Mrs. M had finished her education degree a couple of years before we moved to Muncie, IN, so I could do the doctorate. After subbing for a time, followed by a half-time position, her first permanent teaching gig was with the Muncie Community Schools. Her school was one of the relatively inner-city elementary schools, on the side of town where folks didn’t live if they could help it. She did a good job, of course, and I suspect her experience stood her in good stead down here in Mondoville, where many of her students come from disadvantaged backgrounds.
But we’ve been gone from Muncie for nearly 15 years now, and as I’ve kept track of the news up there, I’ve watched the city’s public schools decline as enrollment dropped and the tax base dwindled — life in the Rust Belt. The factories shut down, and the people who could get out did so — either to the burbs or to a different locale entirely. And the schools took a lot of the hit. Schools were closed; teachers were sacked.
Things reached a nadir when the state of Indiana took over the school system last year, as a result of financial distress. (If it’s any clue, Muncie was one of two systems in this particular situation. The other? Gary, IN.)
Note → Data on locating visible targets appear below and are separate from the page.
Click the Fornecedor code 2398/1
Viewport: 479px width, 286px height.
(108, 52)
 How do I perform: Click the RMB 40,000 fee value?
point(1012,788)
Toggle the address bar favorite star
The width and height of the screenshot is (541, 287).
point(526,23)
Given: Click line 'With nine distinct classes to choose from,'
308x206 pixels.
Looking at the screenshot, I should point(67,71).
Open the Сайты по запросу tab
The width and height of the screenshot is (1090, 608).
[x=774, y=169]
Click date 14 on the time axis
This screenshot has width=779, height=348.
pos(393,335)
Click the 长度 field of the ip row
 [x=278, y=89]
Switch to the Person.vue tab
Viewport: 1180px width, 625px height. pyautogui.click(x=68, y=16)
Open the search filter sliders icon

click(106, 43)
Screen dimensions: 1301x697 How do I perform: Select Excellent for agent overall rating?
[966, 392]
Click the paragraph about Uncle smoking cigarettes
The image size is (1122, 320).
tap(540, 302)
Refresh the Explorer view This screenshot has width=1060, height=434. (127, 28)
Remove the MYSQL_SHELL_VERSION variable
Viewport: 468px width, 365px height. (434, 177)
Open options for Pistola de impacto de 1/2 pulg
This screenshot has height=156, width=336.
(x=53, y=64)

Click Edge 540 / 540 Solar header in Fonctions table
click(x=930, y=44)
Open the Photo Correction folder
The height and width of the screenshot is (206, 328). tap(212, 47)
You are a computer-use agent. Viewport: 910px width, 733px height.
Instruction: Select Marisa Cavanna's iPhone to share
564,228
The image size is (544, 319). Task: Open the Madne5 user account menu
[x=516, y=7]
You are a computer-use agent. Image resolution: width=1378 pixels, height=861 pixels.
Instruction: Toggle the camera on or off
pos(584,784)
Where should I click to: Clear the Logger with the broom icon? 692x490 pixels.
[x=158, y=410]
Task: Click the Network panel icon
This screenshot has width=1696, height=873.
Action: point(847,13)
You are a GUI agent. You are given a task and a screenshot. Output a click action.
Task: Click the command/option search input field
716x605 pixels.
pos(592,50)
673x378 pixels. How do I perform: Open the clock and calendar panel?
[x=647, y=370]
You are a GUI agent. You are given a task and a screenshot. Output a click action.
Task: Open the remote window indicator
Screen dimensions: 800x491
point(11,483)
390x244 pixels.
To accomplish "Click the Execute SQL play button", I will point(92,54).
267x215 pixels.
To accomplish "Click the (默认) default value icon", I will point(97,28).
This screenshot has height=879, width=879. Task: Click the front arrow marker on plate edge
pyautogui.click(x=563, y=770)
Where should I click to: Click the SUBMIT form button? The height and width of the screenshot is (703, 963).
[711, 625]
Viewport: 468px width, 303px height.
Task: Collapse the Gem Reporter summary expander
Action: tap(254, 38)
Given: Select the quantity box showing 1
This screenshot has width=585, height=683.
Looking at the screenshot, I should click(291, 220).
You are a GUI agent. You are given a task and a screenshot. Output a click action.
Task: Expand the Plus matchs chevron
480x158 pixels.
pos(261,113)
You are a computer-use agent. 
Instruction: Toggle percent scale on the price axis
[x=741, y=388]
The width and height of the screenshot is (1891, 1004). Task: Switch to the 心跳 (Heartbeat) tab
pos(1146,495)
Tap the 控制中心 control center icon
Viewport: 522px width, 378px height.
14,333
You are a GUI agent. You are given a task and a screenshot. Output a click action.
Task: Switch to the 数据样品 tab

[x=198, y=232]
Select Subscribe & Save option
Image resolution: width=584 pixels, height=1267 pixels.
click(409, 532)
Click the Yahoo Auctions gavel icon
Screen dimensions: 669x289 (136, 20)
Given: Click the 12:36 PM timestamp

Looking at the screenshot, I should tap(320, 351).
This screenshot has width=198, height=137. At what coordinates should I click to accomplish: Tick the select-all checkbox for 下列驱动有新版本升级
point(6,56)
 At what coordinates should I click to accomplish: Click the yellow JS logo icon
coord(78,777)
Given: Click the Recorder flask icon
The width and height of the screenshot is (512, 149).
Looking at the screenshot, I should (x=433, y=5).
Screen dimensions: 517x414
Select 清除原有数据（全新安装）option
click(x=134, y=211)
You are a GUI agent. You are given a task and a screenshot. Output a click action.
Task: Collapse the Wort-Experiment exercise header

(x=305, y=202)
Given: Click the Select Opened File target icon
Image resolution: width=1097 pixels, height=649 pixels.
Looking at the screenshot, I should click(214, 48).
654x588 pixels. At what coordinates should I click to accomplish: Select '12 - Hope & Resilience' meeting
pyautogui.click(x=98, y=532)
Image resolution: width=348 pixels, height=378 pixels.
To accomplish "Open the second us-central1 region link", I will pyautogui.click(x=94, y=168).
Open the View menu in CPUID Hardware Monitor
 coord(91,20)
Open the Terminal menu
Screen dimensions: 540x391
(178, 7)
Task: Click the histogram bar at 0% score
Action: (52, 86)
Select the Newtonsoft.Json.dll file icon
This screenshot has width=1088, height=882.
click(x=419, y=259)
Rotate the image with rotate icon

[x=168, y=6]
However, I found something interesting in my e-mail today — a letter from the new president of Ball State U, my doctoral alma mater. Apparently there is a bill before the legislature that essentially would allow BSU to take over administration of Muncie Community Schools. I don’t know if this is unprecedented, but it’s new to me. It does make a certain amount of sense — from its origins as the State Normal School through its years as a teachers’ college, BSU has always been concerned with public primary and secondary education. Additionally, Burris Laboratory School (a public school affiliated with the University) has always done well — and had we stayed in Muncie, it’s likely where I would have wanted the Spawn to attend. On the other hand, the article from the Star-Press makes it sound like the enterprise has elements of a coup, and local government officials seemed surprised by all this.
So I guess we’ll see. But as someone with a sentimental spot for Muncie and its schools, I hope they can get things worked out.